The planet is cooling off, although very slowly. Heat in the inner planet has three sources:

Original heat present when the planet formed

Heat given off via radioactive decay

Heat given off when liquid outer core iron crystallizes at the inner/outer core boundary.

Eventually the latter two will subside and Earth will slowly cool down permanently.

It’s a function of volume and surface area.

Think about it this way:

If you’ve got a cup of normal-sized ice cubes, they’ll melt in a handful of minutes.

If you’ve got a cup with a cup with a single, big ice cube in it, it’ll last much much longer. Hours maybe. Even if it’s technically the same amount of ice.

And if you’ve got a bunch of crushed ice or snow, it’ll melt in an instant. Once again, even if it’s the same amount of ice, just crushed up.

This is because the only part of a thing that can melt (or cool, if it’s hot) is the part on the outside. So the more outside a thing has relative to the total volume (the more surface area it has), the faster it will warm up or cool down.

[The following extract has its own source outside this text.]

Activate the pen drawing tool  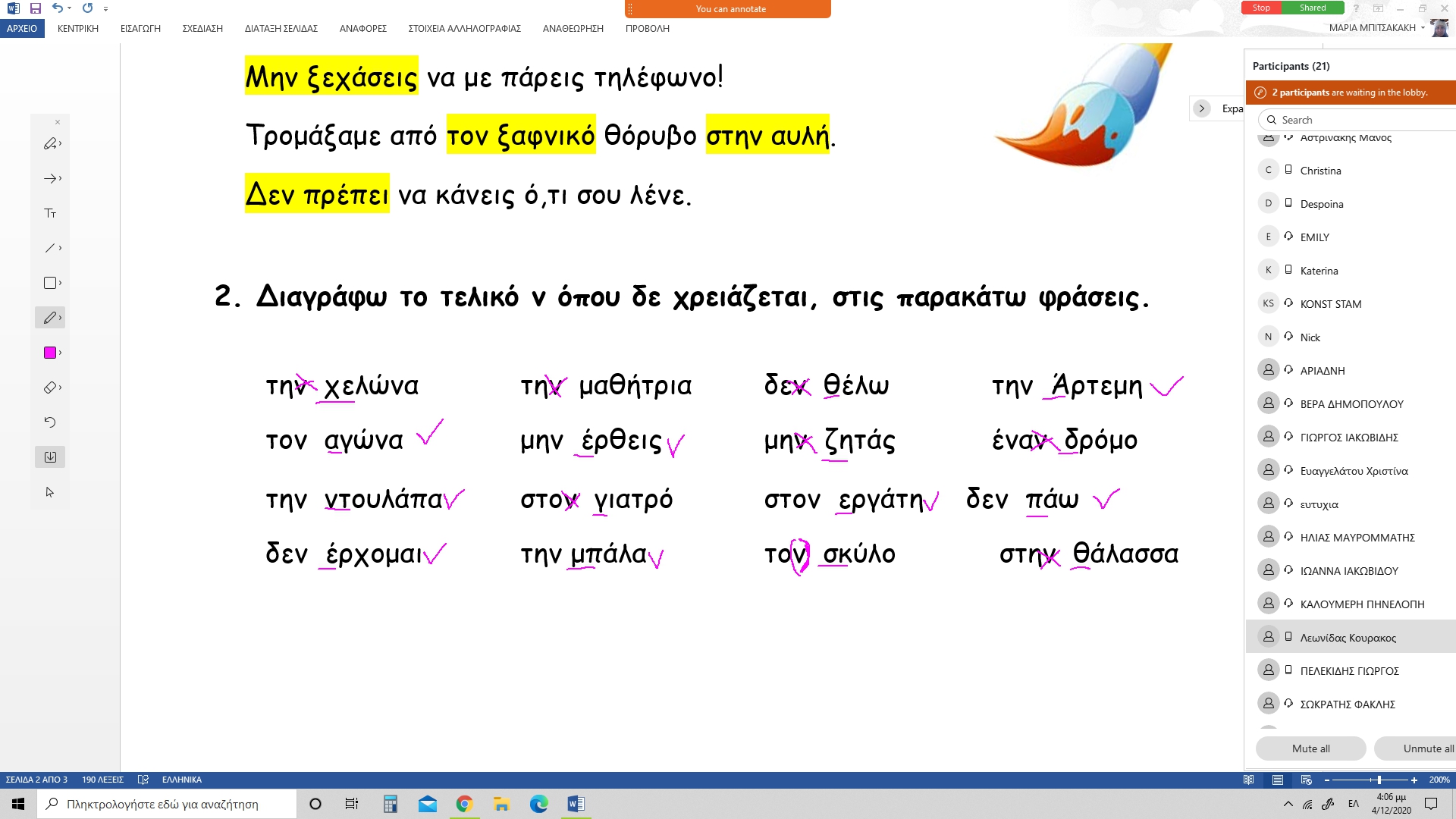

For example, back before refrigeration, people used to harvest ice for the summer months. They’d take enormous ice blocks, pile them up in huge insulated “ice houses” and cover them in saw dust to insulate them further. But mainly because these huge piles of ice had a lot more “inside” (volume) than “outside” (surface area) they would last for *months or years,* even though it was really just a big ice cube slowly melting.

Intuitively, we think that if a block of ice is twice as big, it’ll take twice as long to melt, but this isn’t true. It’ll take much longer.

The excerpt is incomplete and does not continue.